:: YOUR OBJECTIVE ::
Only one stretch of the listing below is wanted: every line from the first to the line containing "Crédits (38, 2435)", set down exactly.

^^^^^^^^

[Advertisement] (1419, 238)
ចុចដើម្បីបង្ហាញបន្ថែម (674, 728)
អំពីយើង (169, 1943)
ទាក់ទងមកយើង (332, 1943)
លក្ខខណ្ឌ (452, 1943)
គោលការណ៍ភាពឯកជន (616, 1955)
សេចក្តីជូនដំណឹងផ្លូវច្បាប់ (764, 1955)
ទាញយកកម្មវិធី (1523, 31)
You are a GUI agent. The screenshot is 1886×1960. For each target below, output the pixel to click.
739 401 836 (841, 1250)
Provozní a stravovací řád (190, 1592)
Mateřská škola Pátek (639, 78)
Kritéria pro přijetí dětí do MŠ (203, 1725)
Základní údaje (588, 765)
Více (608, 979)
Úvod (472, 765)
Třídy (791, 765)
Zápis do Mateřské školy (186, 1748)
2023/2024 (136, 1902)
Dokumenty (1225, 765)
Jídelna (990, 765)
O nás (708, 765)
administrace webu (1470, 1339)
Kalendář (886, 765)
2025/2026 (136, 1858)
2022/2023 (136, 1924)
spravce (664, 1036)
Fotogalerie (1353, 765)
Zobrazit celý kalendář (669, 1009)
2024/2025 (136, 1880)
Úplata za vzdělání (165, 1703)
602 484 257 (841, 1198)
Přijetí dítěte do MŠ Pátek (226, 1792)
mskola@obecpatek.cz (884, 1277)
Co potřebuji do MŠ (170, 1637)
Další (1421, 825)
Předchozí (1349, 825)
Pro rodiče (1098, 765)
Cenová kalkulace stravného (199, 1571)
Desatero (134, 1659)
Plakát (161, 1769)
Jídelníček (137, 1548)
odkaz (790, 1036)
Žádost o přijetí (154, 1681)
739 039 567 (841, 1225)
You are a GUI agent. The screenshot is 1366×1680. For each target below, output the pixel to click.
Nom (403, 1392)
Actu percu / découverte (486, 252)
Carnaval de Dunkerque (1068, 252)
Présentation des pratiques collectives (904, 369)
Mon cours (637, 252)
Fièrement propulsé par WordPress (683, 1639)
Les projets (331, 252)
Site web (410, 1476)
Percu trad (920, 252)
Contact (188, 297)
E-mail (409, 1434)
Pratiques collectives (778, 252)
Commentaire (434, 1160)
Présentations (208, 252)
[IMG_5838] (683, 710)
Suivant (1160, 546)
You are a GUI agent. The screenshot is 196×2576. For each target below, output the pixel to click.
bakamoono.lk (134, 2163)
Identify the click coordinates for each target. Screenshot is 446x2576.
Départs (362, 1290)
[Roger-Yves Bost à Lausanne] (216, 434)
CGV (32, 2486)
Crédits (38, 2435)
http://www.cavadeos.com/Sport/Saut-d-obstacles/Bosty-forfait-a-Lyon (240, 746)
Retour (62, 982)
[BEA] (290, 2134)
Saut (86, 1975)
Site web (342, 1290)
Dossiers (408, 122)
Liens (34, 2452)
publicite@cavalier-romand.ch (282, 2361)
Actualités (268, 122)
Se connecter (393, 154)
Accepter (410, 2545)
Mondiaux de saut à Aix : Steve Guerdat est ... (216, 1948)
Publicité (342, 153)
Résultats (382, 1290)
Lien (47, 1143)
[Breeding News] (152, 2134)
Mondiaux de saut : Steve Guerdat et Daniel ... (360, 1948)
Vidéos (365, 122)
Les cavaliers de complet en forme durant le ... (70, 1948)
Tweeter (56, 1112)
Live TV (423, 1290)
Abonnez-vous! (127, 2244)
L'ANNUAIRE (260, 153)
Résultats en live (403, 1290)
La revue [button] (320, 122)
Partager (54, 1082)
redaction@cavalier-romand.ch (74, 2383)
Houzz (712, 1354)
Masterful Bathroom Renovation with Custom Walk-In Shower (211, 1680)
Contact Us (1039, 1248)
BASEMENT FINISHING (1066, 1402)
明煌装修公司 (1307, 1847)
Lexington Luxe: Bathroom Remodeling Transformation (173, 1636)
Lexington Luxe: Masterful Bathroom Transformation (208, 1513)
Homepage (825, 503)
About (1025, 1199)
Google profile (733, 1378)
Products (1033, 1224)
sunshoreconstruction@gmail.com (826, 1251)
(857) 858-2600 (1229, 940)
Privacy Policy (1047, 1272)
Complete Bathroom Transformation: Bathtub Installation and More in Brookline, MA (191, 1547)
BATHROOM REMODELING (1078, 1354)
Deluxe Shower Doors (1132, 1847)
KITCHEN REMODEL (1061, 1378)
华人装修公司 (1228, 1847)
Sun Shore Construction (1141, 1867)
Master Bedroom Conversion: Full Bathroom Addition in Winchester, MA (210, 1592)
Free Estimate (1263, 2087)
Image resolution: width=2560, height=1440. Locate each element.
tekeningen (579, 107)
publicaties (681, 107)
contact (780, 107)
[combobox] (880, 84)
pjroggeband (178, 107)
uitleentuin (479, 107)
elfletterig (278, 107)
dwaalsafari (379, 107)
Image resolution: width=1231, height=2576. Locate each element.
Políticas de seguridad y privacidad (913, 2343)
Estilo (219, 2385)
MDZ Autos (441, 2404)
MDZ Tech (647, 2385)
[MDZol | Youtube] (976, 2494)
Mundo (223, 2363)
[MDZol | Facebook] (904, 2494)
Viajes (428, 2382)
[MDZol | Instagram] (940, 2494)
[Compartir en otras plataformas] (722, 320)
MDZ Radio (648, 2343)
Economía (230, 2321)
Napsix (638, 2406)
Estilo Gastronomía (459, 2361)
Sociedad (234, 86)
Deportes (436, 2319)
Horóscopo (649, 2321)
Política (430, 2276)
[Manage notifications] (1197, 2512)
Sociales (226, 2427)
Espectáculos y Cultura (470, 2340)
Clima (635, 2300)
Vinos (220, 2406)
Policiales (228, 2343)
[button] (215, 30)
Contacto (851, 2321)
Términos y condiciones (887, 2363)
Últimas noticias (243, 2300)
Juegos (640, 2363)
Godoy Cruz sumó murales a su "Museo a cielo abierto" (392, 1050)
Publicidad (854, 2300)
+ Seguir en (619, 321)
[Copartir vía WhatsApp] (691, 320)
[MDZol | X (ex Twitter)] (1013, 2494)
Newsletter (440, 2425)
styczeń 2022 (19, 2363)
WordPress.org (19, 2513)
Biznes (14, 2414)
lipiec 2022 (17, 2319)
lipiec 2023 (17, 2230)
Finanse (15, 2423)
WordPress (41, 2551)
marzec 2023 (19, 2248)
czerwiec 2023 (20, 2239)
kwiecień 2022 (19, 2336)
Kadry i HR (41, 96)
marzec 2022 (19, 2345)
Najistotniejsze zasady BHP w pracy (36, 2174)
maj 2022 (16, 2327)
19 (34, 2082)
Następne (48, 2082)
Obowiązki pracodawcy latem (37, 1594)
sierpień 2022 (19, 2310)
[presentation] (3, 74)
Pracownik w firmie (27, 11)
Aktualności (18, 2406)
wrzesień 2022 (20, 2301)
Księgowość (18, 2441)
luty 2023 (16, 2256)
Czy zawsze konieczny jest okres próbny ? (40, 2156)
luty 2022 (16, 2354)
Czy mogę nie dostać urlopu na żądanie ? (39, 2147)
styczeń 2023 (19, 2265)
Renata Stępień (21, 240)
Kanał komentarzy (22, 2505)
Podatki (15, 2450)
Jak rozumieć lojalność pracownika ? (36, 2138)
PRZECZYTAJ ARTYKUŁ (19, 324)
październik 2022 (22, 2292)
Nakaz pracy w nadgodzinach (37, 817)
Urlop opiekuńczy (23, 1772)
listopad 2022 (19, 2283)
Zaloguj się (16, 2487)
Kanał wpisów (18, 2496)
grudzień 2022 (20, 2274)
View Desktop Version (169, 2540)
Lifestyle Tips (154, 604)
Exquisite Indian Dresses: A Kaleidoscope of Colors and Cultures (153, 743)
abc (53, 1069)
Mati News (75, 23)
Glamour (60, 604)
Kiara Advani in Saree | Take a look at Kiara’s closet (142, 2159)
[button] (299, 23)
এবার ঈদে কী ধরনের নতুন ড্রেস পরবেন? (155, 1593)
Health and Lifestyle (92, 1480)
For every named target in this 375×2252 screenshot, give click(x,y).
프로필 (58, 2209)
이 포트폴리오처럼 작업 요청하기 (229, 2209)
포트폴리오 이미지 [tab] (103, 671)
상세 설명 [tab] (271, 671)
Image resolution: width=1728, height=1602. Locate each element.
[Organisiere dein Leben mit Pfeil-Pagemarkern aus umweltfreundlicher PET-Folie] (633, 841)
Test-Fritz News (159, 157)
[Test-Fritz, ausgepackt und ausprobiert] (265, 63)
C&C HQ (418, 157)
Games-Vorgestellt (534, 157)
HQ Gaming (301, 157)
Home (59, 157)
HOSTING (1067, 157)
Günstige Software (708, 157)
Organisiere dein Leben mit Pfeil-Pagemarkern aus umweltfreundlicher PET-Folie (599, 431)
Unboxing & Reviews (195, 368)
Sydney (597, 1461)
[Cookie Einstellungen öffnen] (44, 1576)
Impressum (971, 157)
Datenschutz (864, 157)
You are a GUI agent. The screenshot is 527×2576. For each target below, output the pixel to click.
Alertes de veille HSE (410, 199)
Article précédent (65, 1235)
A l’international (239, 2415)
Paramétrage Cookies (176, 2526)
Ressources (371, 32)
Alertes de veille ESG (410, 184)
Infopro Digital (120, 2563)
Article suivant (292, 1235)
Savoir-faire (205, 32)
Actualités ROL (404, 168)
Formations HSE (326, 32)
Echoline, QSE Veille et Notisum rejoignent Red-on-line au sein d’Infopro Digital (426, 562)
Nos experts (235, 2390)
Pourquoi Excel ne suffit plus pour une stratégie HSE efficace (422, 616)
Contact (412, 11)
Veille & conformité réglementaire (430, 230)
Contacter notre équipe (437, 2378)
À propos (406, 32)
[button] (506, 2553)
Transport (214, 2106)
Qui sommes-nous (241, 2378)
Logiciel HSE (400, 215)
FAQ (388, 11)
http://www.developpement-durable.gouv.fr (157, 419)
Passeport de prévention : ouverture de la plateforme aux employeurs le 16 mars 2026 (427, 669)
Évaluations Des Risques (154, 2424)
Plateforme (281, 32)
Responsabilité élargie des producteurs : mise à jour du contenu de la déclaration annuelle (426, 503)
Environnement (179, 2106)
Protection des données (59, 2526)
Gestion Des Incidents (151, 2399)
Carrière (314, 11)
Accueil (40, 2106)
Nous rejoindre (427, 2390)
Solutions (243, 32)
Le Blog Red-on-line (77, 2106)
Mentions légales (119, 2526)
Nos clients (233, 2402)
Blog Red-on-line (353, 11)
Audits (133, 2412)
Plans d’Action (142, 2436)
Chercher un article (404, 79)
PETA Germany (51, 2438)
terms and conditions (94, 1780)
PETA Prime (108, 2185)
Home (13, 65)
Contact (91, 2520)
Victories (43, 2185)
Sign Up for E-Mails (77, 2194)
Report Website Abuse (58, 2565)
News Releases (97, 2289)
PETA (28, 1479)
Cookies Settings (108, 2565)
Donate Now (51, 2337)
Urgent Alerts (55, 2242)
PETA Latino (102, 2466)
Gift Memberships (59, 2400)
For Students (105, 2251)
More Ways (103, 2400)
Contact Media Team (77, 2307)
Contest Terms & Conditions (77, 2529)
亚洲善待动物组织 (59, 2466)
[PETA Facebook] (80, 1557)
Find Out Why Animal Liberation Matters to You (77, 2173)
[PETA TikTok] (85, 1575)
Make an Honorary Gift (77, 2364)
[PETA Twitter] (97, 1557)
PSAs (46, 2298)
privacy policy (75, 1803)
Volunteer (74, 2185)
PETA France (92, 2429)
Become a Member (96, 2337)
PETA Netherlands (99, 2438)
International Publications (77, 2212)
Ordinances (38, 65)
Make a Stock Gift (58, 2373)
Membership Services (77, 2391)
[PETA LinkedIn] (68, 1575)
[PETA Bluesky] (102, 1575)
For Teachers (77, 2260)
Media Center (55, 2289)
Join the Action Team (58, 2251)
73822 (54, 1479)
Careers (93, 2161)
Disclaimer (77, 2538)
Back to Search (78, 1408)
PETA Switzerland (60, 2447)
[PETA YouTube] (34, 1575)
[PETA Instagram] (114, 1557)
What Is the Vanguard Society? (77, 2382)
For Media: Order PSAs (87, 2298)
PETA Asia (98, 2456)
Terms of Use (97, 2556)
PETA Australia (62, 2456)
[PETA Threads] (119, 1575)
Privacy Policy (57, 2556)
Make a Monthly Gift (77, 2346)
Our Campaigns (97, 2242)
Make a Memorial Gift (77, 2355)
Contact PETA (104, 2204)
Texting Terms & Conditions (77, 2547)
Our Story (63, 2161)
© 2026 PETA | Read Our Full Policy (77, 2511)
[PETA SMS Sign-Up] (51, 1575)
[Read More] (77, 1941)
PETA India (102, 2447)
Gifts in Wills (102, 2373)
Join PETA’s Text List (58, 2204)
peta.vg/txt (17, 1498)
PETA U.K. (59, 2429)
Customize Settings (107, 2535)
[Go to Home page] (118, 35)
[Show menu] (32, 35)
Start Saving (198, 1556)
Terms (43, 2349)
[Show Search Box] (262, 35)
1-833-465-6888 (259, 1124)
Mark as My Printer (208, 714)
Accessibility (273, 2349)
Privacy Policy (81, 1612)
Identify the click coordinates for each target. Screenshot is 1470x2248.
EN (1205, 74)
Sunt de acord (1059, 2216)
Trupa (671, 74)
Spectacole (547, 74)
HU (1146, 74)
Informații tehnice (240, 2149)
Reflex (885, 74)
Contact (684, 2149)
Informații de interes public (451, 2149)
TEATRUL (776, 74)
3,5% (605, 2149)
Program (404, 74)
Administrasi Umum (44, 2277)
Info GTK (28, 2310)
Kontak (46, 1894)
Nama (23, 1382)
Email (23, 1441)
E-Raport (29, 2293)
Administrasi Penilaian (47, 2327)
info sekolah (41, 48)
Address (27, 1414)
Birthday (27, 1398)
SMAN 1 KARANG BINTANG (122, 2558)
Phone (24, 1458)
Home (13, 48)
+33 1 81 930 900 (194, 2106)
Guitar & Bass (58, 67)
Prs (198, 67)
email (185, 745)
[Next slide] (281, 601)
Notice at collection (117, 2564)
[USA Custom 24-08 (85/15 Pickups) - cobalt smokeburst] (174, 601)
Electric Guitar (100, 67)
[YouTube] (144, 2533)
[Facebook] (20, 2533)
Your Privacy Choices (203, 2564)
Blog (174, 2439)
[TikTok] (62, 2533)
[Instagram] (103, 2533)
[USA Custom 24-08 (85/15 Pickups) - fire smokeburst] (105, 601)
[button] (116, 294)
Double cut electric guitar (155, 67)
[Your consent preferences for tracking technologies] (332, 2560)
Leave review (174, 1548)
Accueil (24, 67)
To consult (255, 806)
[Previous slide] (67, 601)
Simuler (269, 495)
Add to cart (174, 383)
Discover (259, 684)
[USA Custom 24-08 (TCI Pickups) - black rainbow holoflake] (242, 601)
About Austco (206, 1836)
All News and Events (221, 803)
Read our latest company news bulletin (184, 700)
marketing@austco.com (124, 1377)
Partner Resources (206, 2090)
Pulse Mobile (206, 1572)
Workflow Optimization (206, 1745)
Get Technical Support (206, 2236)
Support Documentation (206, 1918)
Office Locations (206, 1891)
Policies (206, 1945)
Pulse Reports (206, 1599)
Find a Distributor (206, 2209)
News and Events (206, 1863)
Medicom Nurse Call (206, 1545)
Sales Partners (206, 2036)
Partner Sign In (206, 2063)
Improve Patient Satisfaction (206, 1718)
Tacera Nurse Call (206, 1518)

^^^^^^^^

:: THE COMPLETED TASK ::
[Advertisement] (1419, 238)
ចុចដើម្បីបង្ហាញបន្ថែម (674, 728)
អំពីយើង (169, 1943)
ទាក់ទងមកយើង (332, 1943)
លក្ខខណ្ឌ (452, 1943)
គោលការណ៍ភាពឯកជន (616, 1955)
សេចក្តីជូនដំណឹងផ្លូវច្បាប់ (764, 1955)
ទាញយកកម្មវិធី (1523, 31)
You are a GUI agent. The screenshot is 1886×1960. For each target below, output the pixel to click.
739 401 836 (841, 1250)
Provozní a stravovací řád (190, 1592)
Mateřská škola Pátek (639, 78)
Kritéria pro přijetí dětí do MŠ (203, 1725)
Základní údaje (588, 765)
Více (608, 979)
Úvod (472, 765)
Třídy (791, 765)
Zápis do Mateřské školy (186, 1748)
2023/2024 (136, 1902)
Dokumenty (1225, 765)
Jídelna (990, 765)
O nás (708, 765)
administrace webu (1470, 1339)
Kalendář (886, 765)
2025/2026 (136, 1858)
2022/2023 (136, 1924)
spravce (664, 1036)
Fotogalerie (1353, 765)
Zobrazit celý kalendář (669, 1009)
2024/2025 (136, 1880)
Úplata za vzdělání (165, 1703)
602 484 257 (841, 1198)
Přijetí dítěte do MŠ Pátek (226, 1792)
mskola@obecpatek.cz (884, 1277)
Co potřebuji do MŠ (170, 1637)
Další (1421, 825)
Předchozí (1349, 825)
Pro rodiče (1098, 765)
Cenová kalkulace stravného (199, 1571)
Desatero (134, 1659)
Plakát (161, 1769)
Jídelníček (137, 1548)
odkaz (790, 1036)
Žádost o přijetí (154, 1681)
739 039 567 (841, 1225)
You are a GUI agent. The screenshot is 1366×1680. For each target below, output the pixel to click.
Nom (403, 1392)
Actu percu / découverte (486, 252)
Carnaval de Dunkerque (1068, 252)
Présentation des pratiques collectives (904, 369)
Mon cours (637, 252)
Fièrement propulsé par WordPress (683, 1639)
Les projets (331, 252)
Site web (410, 1476)
Percu trad (920, 252)
Contact (188, 297)
E-mail (409, 1434)
Pratiques collectives (778, 252)
Commentaire (434, 1160)
Présentations (208, 252)
[IMG_5838] (683, 710)
Suivant (1160, 546)
You are a GUI agent. The screenshot is 196×2576. For each target below, output the pixel to click.
bakamoono.lk (134, 2163)
Identify the click coordinates for each target. Screenshot is 446x2576.
Départs (362, 1290)
[Roger-Yves Bost à Lausanne] (216, 434)
CGV (32, 2486)
Crédits (38, 2435)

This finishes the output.